If the patient’s lack of bowel movement leads to fecal
accumulation in the rectum, a rectal and colon wash may
need to done. Usually, this procedure is carried our under
anesthesia. In cases of anal spasm contributing to fecal
retention, gentle anal dilation may be necessary.
- Fissure
If bowel movement is inadequate, or if an almost-healed
wound is split open by a hard stool, a fissure can occur.
This is usually treated by anal dilation under anesthesia
or by surgery.
- Fistula
If the ligation of the hemorrhoid stalk accidentally included
some muscle fibers, this may create an entry point of bacteria,
thus resulting in a fistula or the formation of an abnormal
tubular passage.

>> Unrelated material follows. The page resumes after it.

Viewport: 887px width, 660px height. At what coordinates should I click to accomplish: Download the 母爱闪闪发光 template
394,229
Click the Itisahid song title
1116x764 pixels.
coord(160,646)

Fistulas usually manifest themselves months
or even years after the hemorrhoidectomy, and may require
surgical treatments.
- Incontinence
This is usually not a risk associated with hemorrhoidectomy,
unless the patient has weak anal tone to begin with.
- Anal stenosis or narrowing of the anal canal
In this condition, the anal canal is narrowed or does not
open properly. If discovered early, anal dilation should
be sufficient to reverse the condition. Severe stenosis,
however, may require surgery.
- Recurrence of hemorrhoids
Approximately 5% of patients may require further treatments
by sclerotherapy or rubber band ligation.
Open hemorrhoidectomy vs. Closed
Hemorrhoidectomy
In another form of hemorrhoid surgery, called closed
hemorrhoidectomy or the Ferguson technique, the wound
from the excised hemorrhoidal tissue is sutured close (hence
the name).
Open hemorrhoidectomy or Milligan-Morgan technique is widely
used in the UK and Europe. Closed hemorrhoidectomy, which
is widely labeled as less painful, however, is more popular
in the United States, Asia, and South America. Nevertheless,
the exact difference in the level of pain between the two
procedures has not been confirmed by randomized trials.